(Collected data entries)
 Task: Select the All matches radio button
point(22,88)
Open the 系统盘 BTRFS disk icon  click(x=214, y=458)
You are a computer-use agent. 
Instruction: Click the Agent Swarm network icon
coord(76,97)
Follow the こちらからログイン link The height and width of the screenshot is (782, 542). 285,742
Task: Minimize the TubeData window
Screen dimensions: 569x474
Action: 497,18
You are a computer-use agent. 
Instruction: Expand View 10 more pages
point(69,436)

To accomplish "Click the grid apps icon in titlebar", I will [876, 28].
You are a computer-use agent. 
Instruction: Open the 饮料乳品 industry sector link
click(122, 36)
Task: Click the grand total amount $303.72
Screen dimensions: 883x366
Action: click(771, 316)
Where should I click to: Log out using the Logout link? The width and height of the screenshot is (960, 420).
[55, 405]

▶ [WHAT YOU SHOULD DO] From the line containing "Task: Click the grand total amount $303.72" down to the final line of the data, write out every line exactly; both the first and last of these belong in your answer, and nothing else does.

▶ [OUTPUT OF THE TASK]
Task: Click the grand total amount $303.72
Screen dimensions: 883x366
Action: click(771, 316)
Where should I click to: Log out using the Logout link? The width and height of the screenshot is (960, 420).
[55, 405]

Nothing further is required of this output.